A few months my podcasting partner for The Recipe, Deb Perelman (of Smitten Kitchen), got an email from one of the producers of The Simpsons asking if we'd be interested in providing a recipe for an upcoming episode with a chance to appear in the background.
Even when I'm in a phase of my my life where I'm trying to say "no" to more engagements, this one was a no-brainer. I've been a fan of the Simpsons ever since the Tracey Ullman show days. In college I owned a recorded-from-tv video collection of every season from 4 through 12 (what I'd consider the golden age of the Simpsons) and watched it in its entirety multiple times a year. True, I haven't seen the more recent seasons (it's up to 36 now. 36!), but it's safe to say that Springfield holds a special place in my heart.
To be fair, our appearance in the show is less than a cameo–we appear for a few moments in the background on a poster as Homer and Fat Tony are chatting–but... to be Simpsonized feels like I've entered a new, more animated phase of life. I felt as giddy as Lisa discovering Paul McCartney's secret garden behind the non-alcoholic beer fridge at the Kwik-E-Mart (a gag that would not work today given the popularity of non-alcoholic brews these days.)
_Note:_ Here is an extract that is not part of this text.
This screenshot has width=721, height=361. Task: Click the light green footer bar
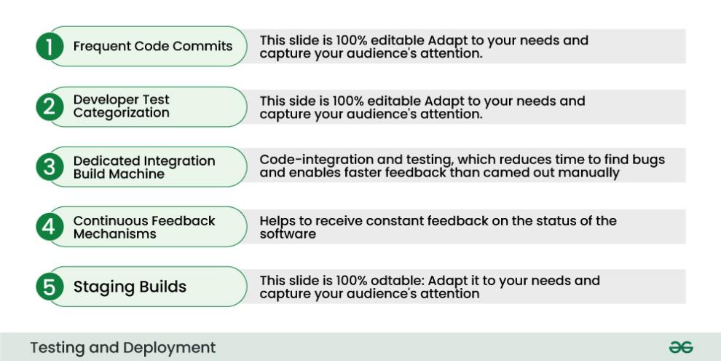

The episode, called Stew Lies, centers around Homer and Fat Tony and features a flashback in which Tony, then a member of the Prussian mob, inherits his adoptive mob-boss fathers' recipe for a dish called The Stew of Violence.
Having been the chef at a German beer hall, I was tasked with coming up with a suitable recipe. The recipe was going to be shown in its entirety on the show on a slip of paper handed to Fat Tony, which meant that it actually had to work for folks with fast enough fingers to pause it on the correct frame.
What I landed on was a meaty stew flavored with ingredients you'd typically find in German sauerbraten: dry red wine and vinegar (or black currant wine and Kobold blood according to the recipe as shown in the show), sugar, and warm spices like ginger and allspice giving it a sweet-and-sour flavor that balances nicely with the rich savoriness of the reduced braising liquid. Sauerbraten is typically made with beef rump roast, but in honor of early season Bart, I decided not to have a cow (man), and went with pork instead.
Here is the recipe, adapted for home cooks without access to neither Kobold blood, black currant wine, nor deer from deep in the heart of the Romincka Forest.
The recipe itself is fairly simple. Though it's a bit time consuming, most of that time is hands-off, and you get a home filled with delicious aromas as it cooks.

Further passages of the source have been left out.